### TASK DIRECTIONS
From the line containing "This screenshot has" through the last line of the records below, output every line exactly as it appears, but leave out the pictures.

### INFORMATION
┌────────
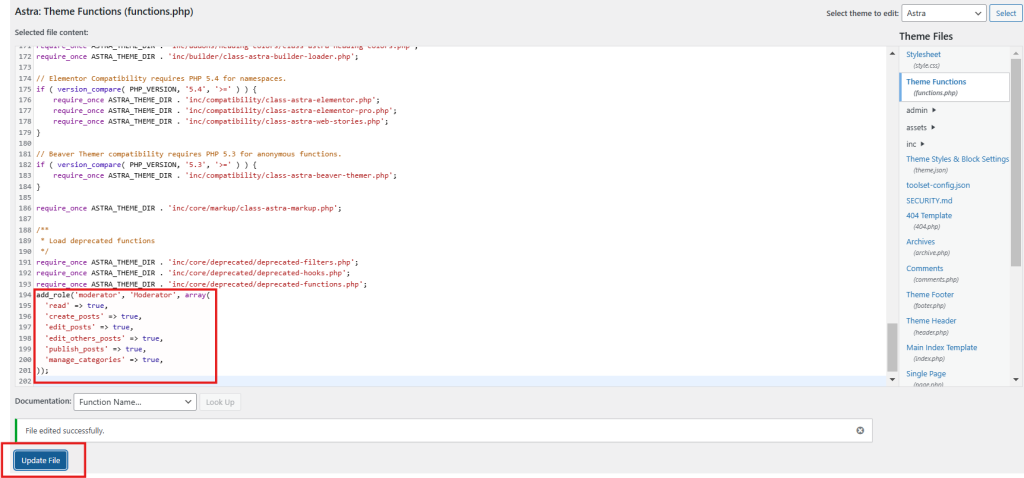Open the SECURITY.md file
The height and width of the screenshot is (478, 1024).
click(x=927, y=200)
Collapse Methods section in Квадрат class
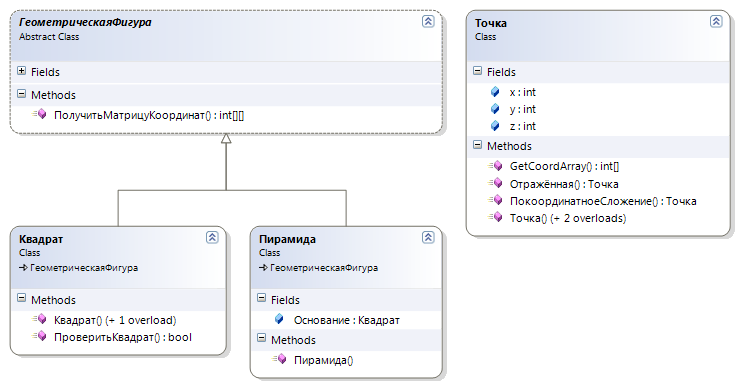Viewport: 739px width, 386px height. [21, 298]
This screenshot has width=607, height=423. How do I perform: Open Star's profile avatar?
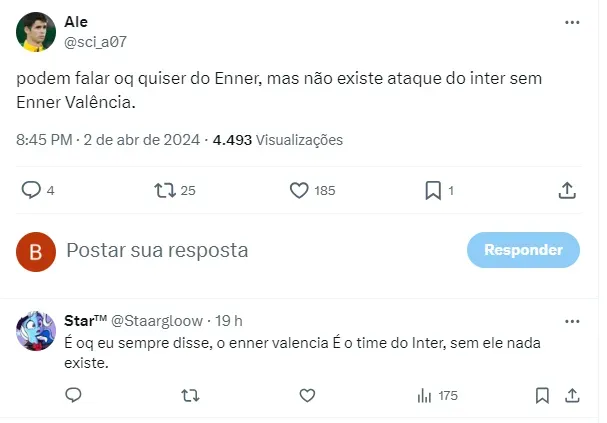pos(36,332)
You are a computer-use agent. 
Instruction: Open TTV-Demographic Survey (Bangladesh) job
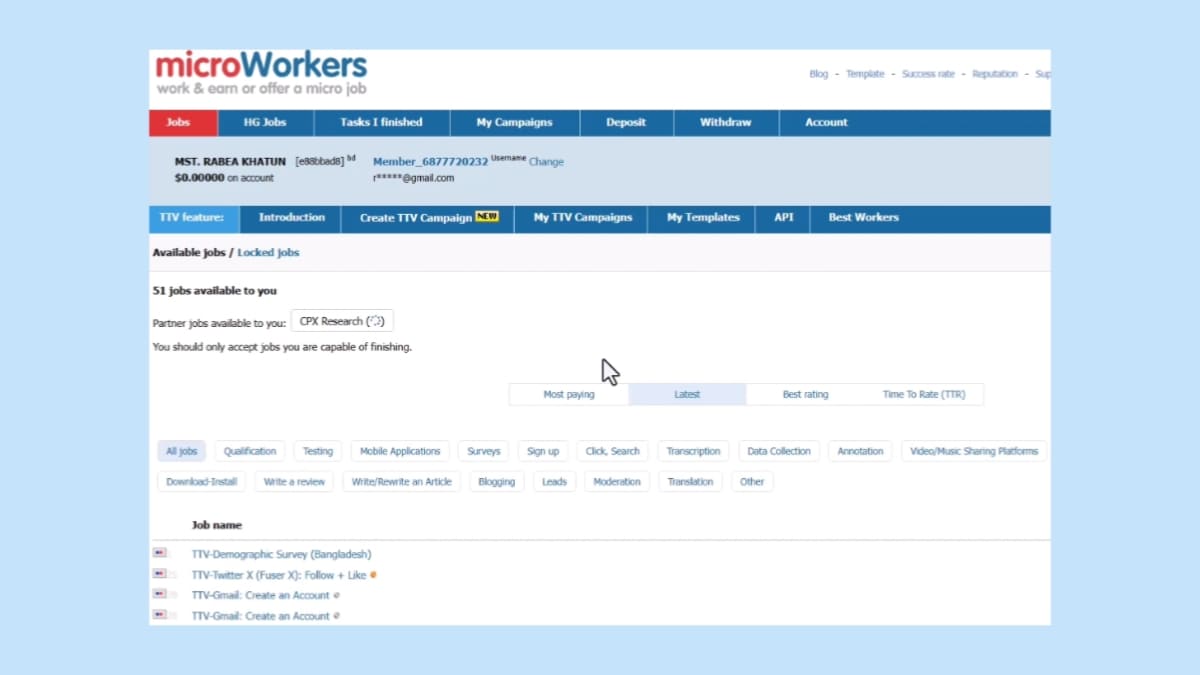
└────────
### OUTPUT FOR THIS EXERCISE
This screenshot has width=607, height=423. How do I perform: Open Star's profile avatar?
pos(36,332)
You are a computer-use agent. 
Instruction: Open TTV-Demographic Survey (Bangladesh) job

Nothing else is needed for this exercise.